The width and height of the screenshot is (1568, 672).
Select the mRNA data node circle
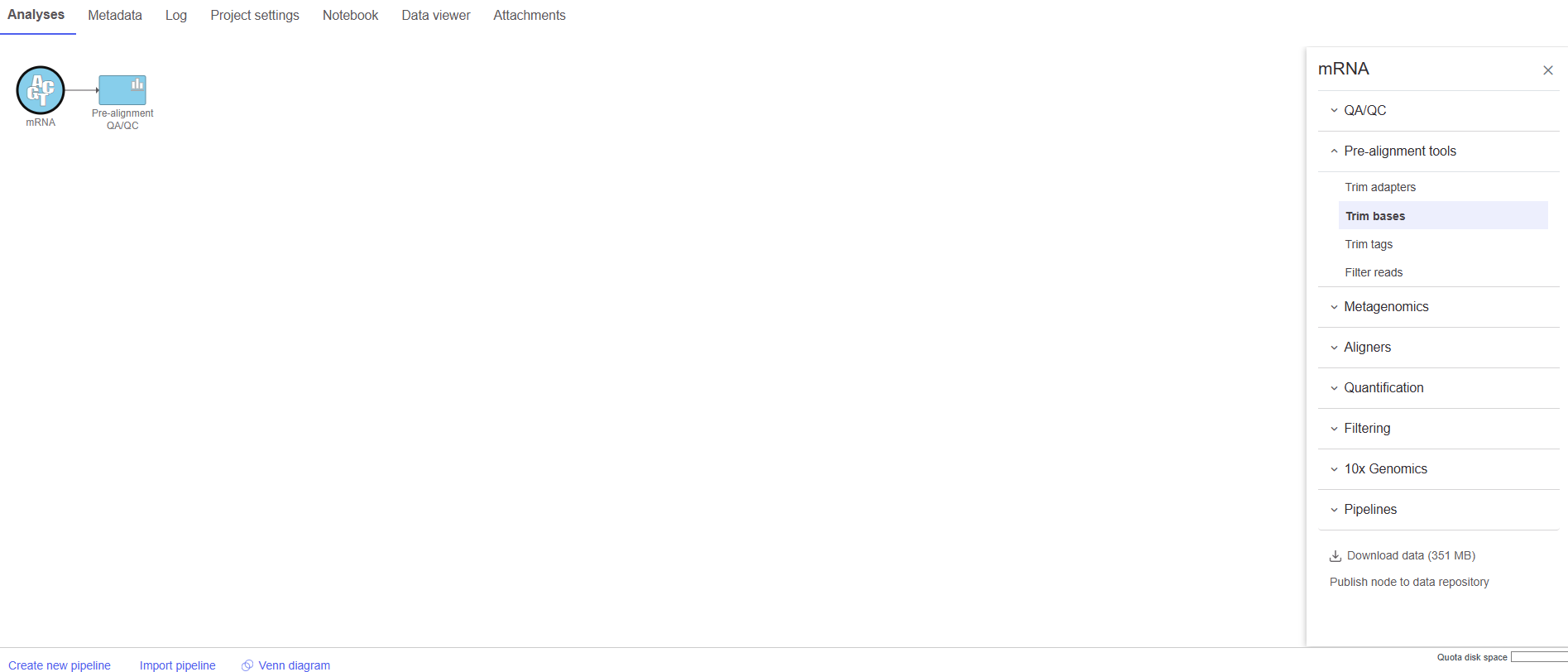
...
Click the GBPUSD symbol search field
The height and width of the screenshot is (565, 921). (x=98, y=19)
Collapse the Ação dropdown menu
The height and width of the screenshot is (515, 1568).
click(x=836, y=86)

• What is expected: Once you find the line with "The width and" above, print it and every line after it up to and including the line with "Select the mRNA data node circle", exactly as written and nothing else.

• Solved problem:
The width and height of the screenshot is (1568, 672).
Select the mRNA data node circle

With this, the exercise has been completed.